■ TASK REQUIREMENTS:
Write out every line from the listing below where the string "will" is found.

##### MATERIAL FOR THE TASK

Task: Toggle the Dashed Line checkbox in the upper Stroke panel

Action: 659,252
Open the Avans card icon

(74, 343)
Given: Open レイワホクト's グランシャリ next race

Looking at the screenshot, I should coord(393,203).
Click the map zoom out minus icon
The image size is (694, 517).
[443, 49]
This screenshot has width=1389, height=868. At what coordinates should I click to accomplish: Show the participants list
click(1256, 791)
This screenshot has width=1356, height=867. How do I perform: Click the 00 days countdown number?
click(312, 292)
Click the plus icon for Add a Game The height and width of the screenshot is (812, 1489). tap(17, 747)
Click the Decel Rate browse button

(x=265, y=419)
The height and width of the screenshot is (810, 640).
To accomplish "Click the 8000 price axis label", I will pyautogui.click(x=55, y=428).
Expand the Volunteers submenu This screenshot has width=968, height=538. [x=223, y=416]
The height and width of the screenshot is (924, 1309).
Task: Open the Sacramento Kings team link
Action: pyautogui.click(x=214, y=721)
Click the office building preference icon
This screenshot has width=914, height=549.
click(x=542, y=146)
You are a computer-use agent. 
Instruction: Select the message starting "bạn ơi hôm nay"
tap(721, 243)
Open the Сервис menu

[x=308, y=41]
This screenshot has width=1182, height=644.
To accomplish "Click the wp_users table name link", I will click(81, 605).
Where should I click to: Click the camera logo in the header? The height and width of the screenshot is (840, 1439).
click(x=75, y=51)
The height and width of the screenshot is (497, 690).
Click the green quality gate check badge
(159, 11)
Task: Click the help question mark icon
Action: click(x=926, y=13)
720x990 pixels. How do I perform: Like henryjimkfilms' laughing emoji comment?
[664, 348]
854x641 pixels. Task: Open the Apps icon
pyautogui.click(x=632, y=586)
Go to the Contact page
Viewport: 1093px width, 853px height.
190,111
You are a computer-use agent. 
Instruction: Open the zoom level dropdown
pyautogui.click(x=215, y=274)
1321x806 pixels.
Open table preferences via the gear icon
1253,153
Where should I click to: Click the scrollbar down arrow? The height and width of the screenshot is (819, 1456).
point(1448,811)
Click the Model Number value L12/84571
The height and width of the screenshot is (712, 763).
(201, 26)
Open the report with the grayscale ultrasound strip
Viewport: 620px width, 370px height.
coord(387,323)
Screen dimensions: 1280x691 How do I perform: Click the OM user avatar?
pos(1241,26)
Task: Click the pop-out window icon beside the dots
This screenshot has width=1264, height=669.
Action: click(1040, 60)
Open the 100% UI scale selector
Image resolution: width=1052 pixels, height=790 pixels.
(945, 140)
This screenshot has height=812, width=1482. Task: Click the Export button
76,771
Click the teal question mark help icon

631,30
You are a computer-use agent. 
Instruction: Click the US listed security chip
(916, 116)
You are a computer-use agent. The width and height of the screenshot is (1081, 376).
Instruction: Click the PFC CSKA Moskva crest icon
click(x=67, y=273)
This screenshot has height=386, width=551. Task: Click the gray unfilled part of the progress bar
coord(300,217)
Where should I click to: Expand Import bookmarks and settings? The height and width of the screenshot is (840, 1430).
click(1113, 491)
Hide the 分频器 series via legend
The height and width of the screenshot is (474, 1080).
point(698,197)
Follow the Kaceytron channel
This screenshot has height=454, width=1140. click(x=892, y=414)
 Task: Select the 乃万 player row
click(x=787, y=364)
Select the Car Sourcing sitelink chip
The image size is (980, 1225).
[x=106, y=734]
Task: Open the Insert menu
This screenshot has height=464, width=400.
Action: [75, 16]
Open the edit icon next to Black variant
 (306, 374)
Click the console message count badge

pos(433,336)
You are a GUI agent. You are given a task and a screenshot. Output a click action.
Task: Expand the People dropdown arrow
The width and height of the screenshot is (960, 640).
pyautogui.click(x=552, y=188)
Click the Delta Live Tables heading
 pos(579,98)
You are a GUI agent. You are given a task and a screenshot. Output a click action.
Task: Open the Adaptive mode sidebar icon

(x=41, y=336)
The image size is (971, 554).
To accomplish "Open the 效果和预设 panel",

##########

■ WRITTEN ANSWER:
To accomplish "Click the 8000 price axis label", I will pyautogui.click(x=55, y=428).
To accomplish "Click the wp_users table name link", I will click(81, 605).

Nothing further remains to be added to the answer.